As Democrats squabble over the details, moderates Kyrsten Sinema of Arizona and Joe Manchin of West Virginia are demanding a major scaleback of the current $3.5 trillion proposal, which most Democratic senators support.

Manchin wants to reduce the price tag by more than half, from $3.5 to as little as $1.5 trillion. What’s more, as the New York Times first reported last month, Manchin, who chairs the Committee on Energy and Natural Resources and has close financial ties to the fossil fuel industry, will play a key role in rewriting the climate-resilience elements of the proposal. From the Times:

The most powerful climate mechanism in the budget bill—and the one that Mr. Manchin intends to reshape—is a $150 billion program designed to replace most of the nation’s coal- and gas-fired power plants with wind, solar and nuclear power over the next decade. Known as the Clean Electricity Performance Program, it would pay utilities to ratchet up the amount of power they produce from zero-emissions sources, and fine those that don’t. 

“It’s bullshit that Sen. Manchin, who is so clearly tied to the energy industry and in the pocket of corporate executives, is drafting climate legislation,” says Ellen Sciales, communications director for the Sunrise Movement, a progressive climate advocacy group. “He’s received thousands of dollars from lobbyists and Republican oil and gas executives.” 

The Clean Electricity Performance Program, says Jamal Raad, executive director of the nonprofit Evergreen Action, is crucial for transitioning America’s power grid to renewables, an immensely complicated task needed to achieve Biden’s goal of 100 percent clean electricity generation by 2035. “The program would create nearly 8 million jobs, and inject $1 trillion into the economy,” Raad says.

Biden has urged Democrats to find a budget compromise, but protracted gridlock has raised alarms over the fate of climate spending. Environmental advocates fear that substantial reductions to the proposed investments in climate efforts and infrastructure will render the nation’s climate ambitions toothless at a pivotal moment. “We’re definitely concerned because the fact is that the $3.5 trillion number is already a compromise,” Sciales tells me. “Anyone who lived through this summer of fatal heatwaves and ‘once in a generation’ storms that took people’s lives and homes knows that this is the bare minimum.”

Sinema, meanwhile, has demanded that at least $100 billion in climate funds be stripped from the budget bill. “It is cruel and unfathomable to us that she’s demanding severe cuts to life saving climate legislation considering she represents a state that has lost the lives of over 500 people to the climate crisis since 2020,” Sciales says. “Sen. Sinema is clearly out of touch with her constituents and in the pocket of corporate executives.”

DATA:
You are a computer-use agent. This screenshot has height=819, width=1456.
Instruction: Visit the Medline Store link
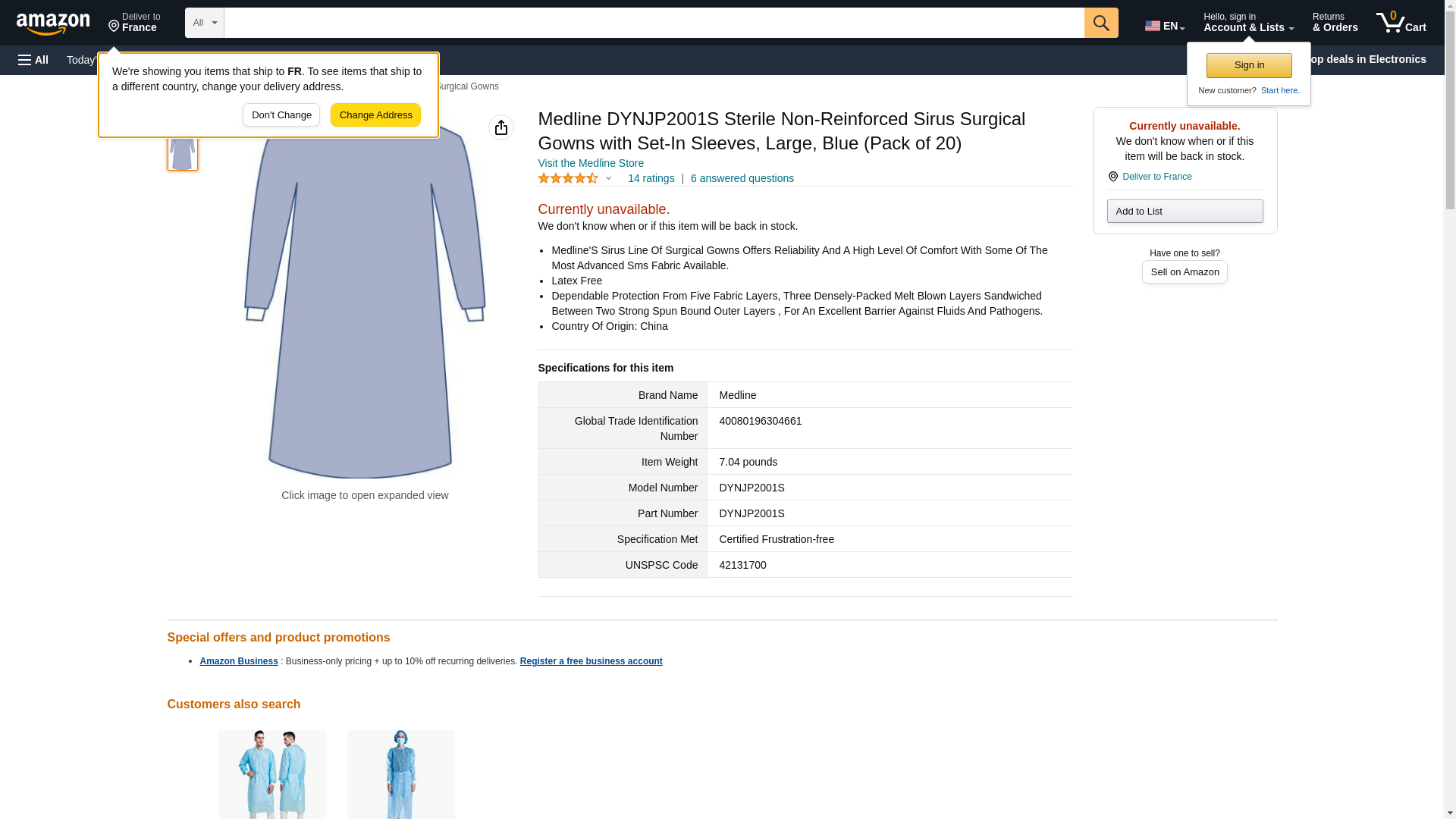591,163
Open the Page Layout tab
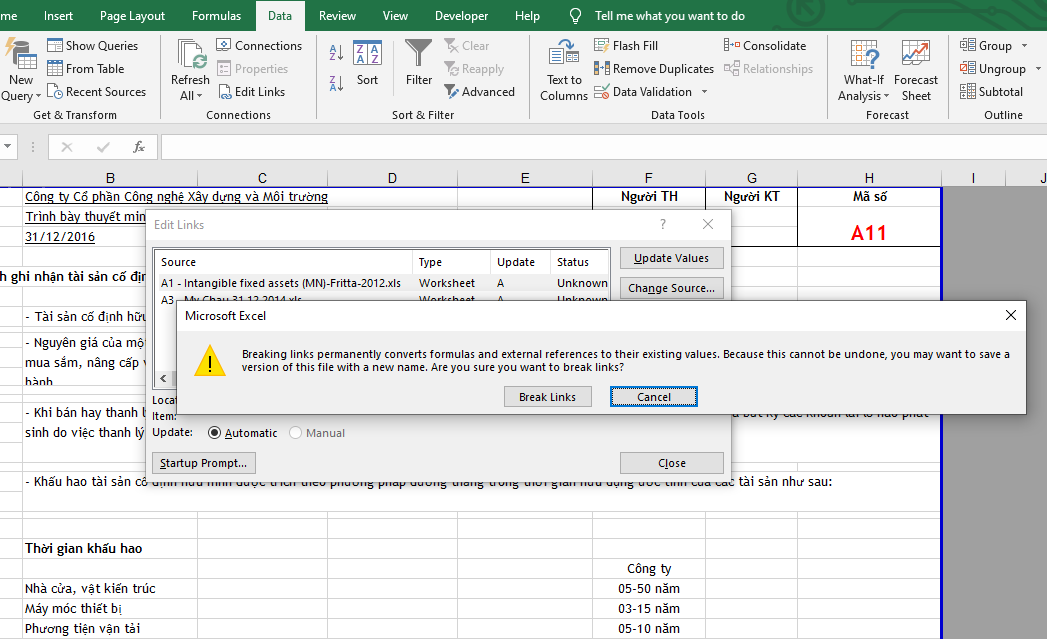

DIRECTIONS FOR THIS TASK: In the passage on the climate budget bill, what is the $150 billion program that Manchin intends to reshape called? The lines have no connection to the passage on the climate budget bill.

SOLUTION TO THIS TASK: The Clean Electricity Performance Program.